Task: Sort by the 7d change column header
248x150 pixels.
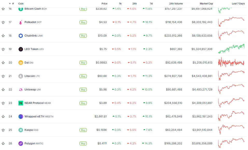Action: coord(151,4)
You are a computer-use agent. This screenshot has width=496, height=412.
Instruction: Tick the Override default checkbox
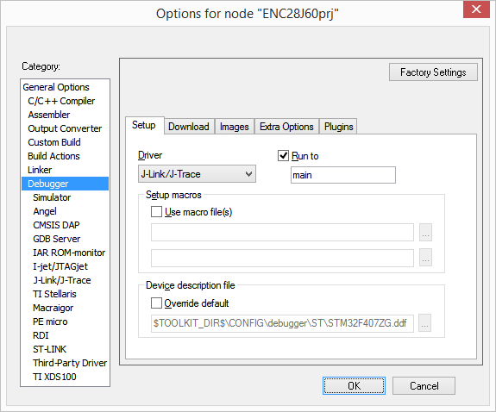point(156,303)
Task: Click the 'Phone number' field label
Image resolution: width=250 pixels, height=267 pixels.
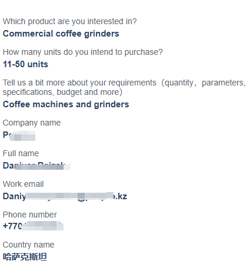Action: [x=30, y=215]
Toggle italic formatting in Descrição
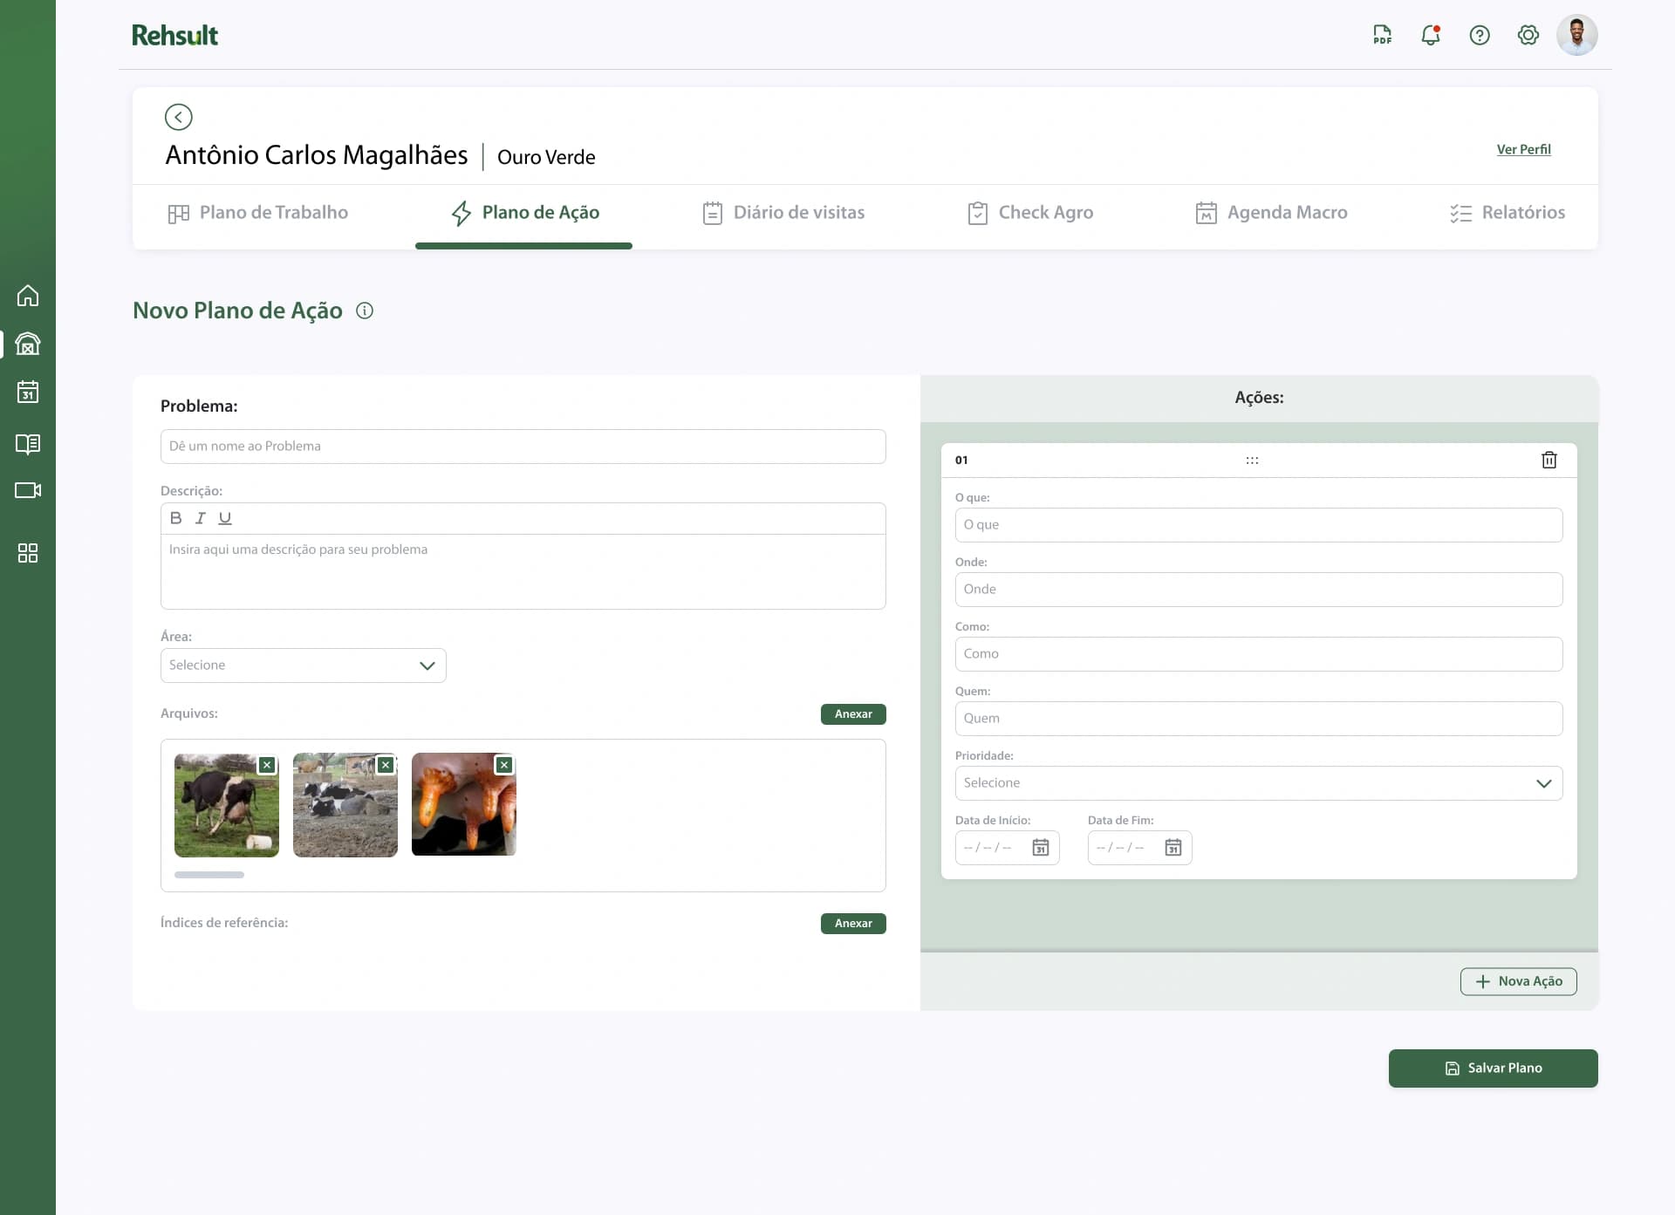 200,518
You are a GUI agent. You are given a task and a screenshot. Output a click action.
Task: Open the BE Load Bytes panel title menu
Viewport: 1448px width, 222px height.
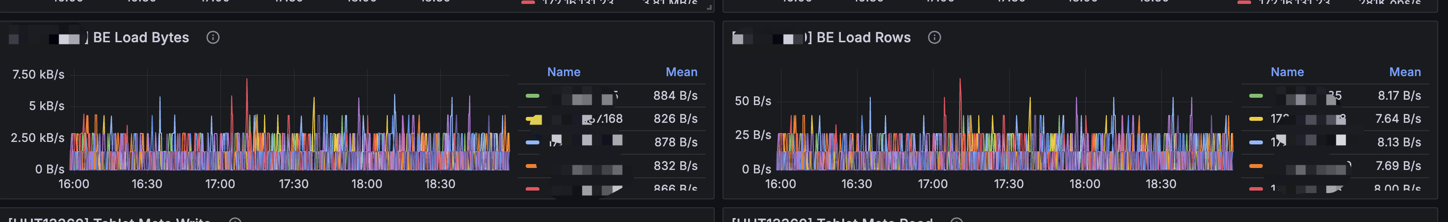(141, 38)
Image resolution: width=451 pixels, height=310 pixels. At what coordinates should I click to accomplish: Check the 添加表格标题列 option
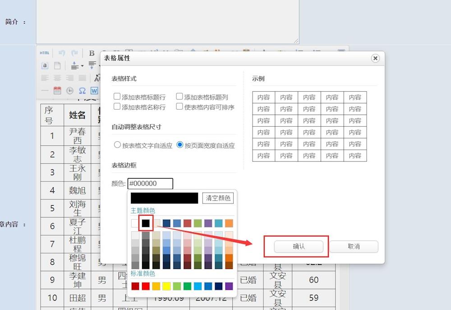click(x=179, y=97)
┄┄┄┄┄┄┄┄┄┄┄┄┄┄┄┄┄┄┄┄
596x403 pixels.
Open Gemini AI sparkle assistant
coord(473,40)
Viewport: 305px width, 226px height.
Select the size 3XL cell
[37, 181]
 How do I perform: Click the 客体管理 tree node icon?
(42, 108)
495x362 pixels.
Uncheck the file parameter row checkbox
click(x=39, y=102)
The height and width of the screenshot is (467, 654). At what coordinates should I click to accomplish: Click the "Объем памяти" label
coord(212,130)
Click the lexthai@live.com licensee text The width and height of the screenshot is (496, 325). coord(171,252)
┄┄┄┄┄┄┄┄┄┄┄┄┄┄┄┄┄┄┄┄
• **Aim of the task**
Run a filter over the data above and keep each line that contains the word "agent".

• **Written response**
You are a computer-use agent. This screenshot has width=496, height=412.
You are a GUI agent. You are given a task and a screenshot. Output a click action.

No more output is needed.